#### Document segment

-*-

Instance selection by workload

def recommend_instance(model_params: int, batch_size: int, task: str) -> str:
    """Recommend Lambda instance based on workload."""

    if task == "inference":
        if model_params < 7e9:
            return "gpu_1x_a10"  # $0.75/hr
        elif model_params < 13e9:
            return "gpu_1x_a6000"  # $0.80/hr
        else:
            return "gpu_1x_h100_pcie"  # $2.49/hr

    elif task == "fine-tuning":
        if model_params < 7e9:
            return "gpu_1x_a100"  # $1.29/hr
        elif model_params < 13e9:
            return "gpu_4x_a100"  # $5.16/hr
        else:
            return "gpu_8x_h100_sxm5"  # $23.92/hr

    elif task == "pretraining":
        return "gpu_8x_h100_sxm5"  # Maximum performance

    return "gpu_1x_a100"  # Default

Auto-terminate idle instances

import time
from datetime import datetime, timedelta

def auto_terminate_idle(api_key: str, idle_threshold_hours: float = 2):
    """Terminate instances idle for too long."""
    manager = LambdaJobManager(api_key)

    with lambda_cloud_client.ApiClient(manager.config) as client:
        api = lambda_cloud_client.DefaultApi(client)
        instances = api.list_instances()

        for instance in instances.data:
            # Check if instance has been running without activity
            # (You'd need to track this separately)
            launch_time = instance.launched_at
            if datetime.now() - launch_time > timedelta(hours=idle_threshold_hours):
                print(f"Terminating idle instance: {instance.id}")
                manager.terminate([instance.id])

Security Best Practices

SSH key rotation

# Generate new key pair
ssh-keygen -t ed25519 -f ~/.ssh/lambda_key_new -C "lambda-$(date +%Y%m)"

# Add new key via Lambda console or API
# Update authorized_keys on running instances
ssh ubuntu@<IP> "echo '$(cat ~/.ssh/lambda_key_new.pub)' >> ~/.ssh/authorized_keys"

# Test new key
ssh -i ~/.ssh/lambda_key_new ubuntu@<IP>

# Remove old key from Lambda console

Firewall configuration

# Lambda console: Only open necessary ports
# Recommended:
# - 22 (SSH) - Always needed
# - 6006 (TensorBoard) - If using
# - 8888 (Jupyter) - If using
# - 29500 (PyTorch distributed) - For multi-node only

Secrets management

# Don't hardcode API keys in code
# Use environment variables
export HF_TOKEN="hf_..."
export WANDB_API_KEY="..."

# Or use .env file (add to .gitignore)

-*-

#### Information supplied

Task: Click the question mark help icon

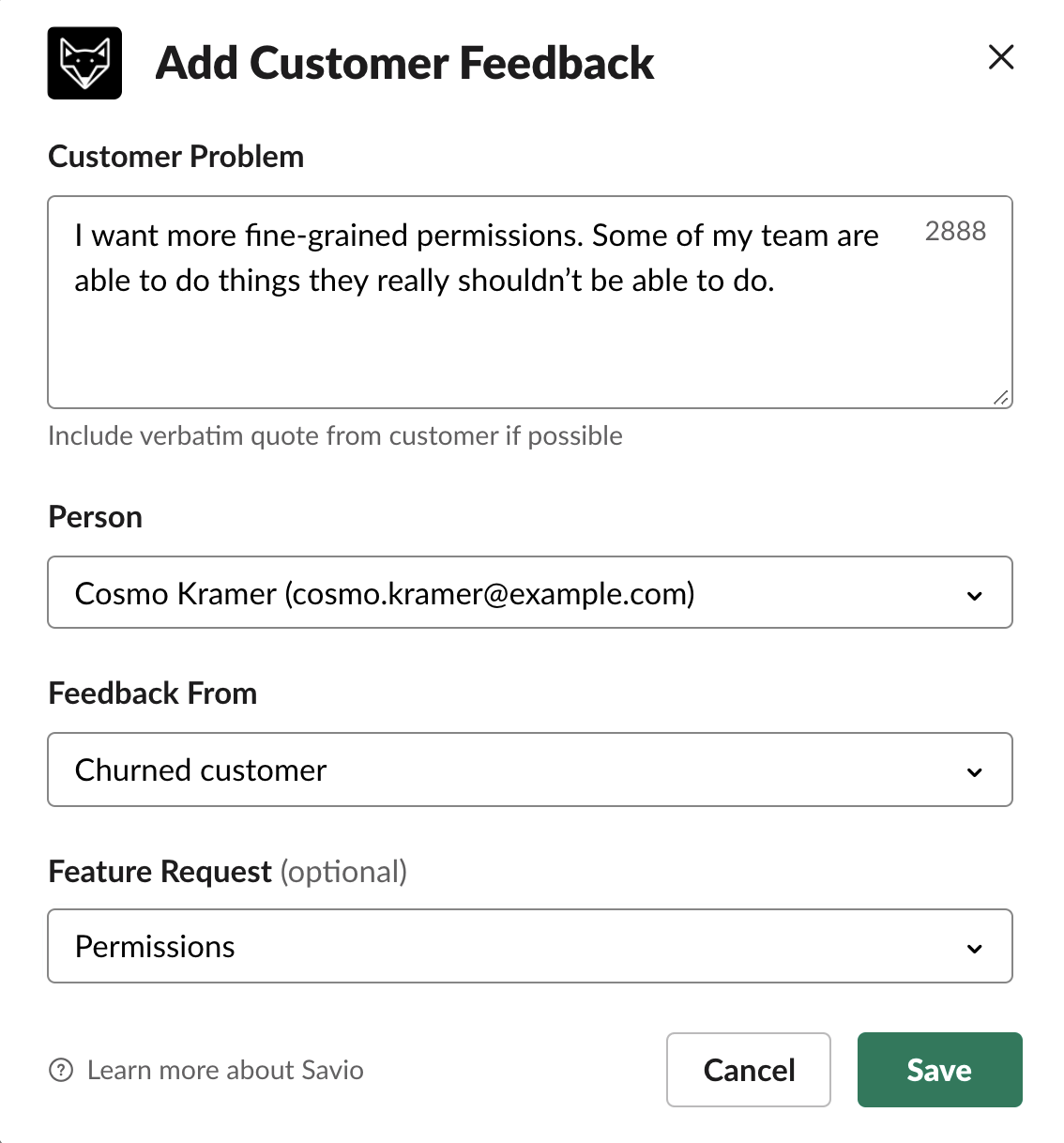Action: pyautogui.click(x=61, y=1070)
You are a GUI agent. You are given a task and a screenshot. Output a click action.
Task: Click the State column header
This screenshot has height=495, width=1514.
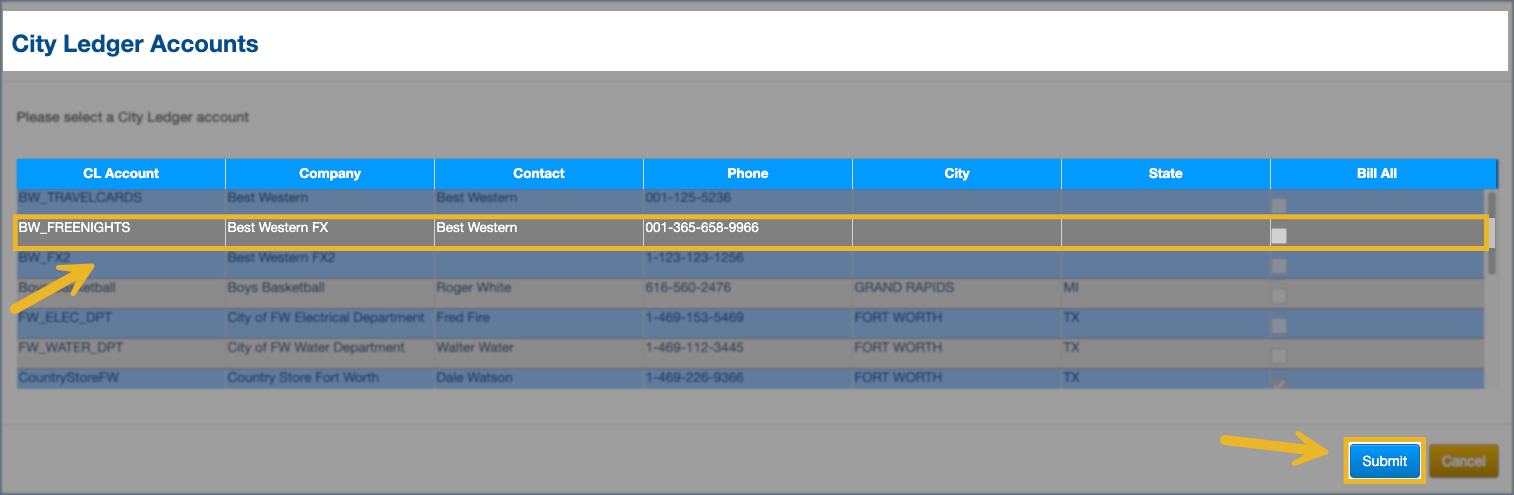(x=1166, y=173)
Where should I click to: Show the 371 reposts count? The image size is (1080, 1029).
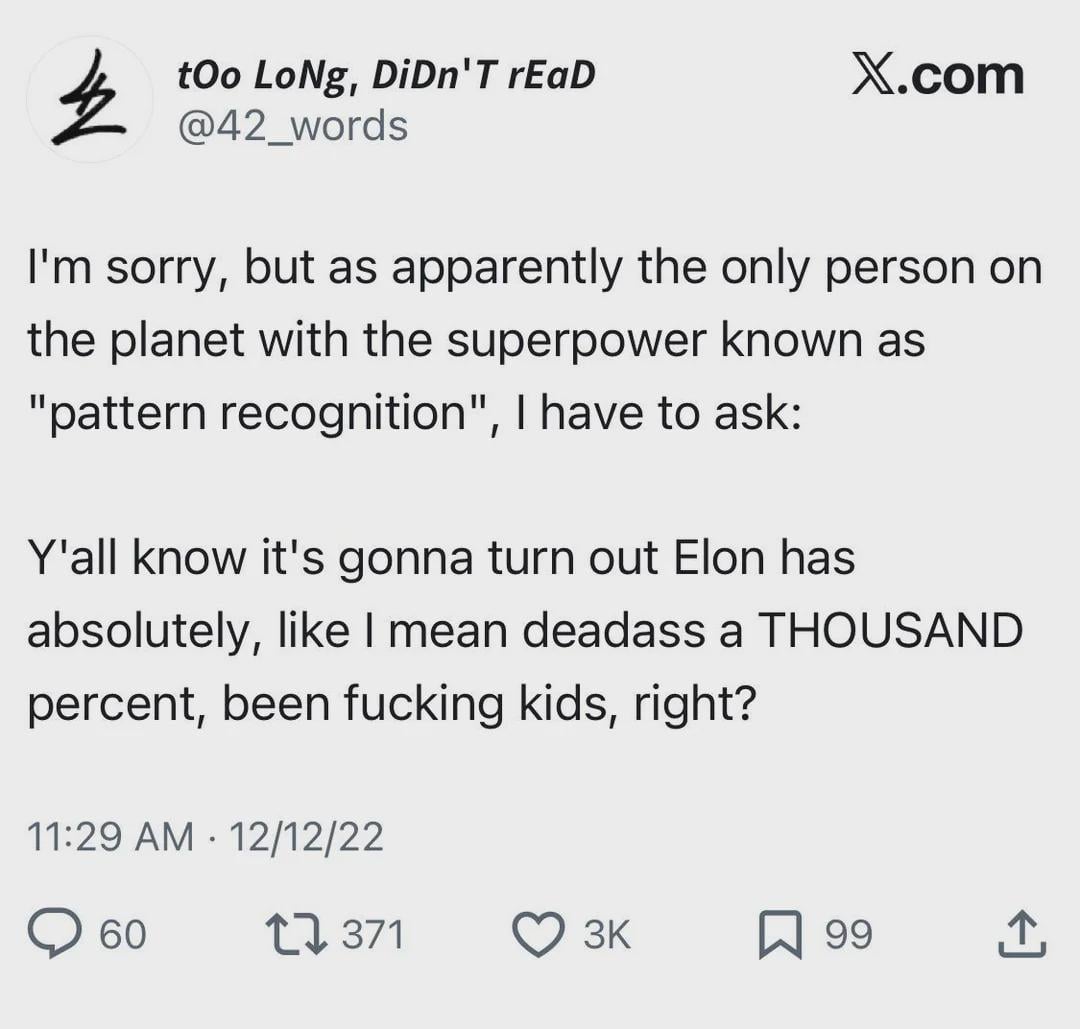coord(373,934)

-*-

#### Exercise instructions
Translate this sentence from the text on managing Lambda instances into Spanish: "Terminate instances idle for too long." The records are separate material and are not connected to the text about managing Lambda instances.

#### Output
Finaliza las instancias que lleven demasiado tiempo inactivas.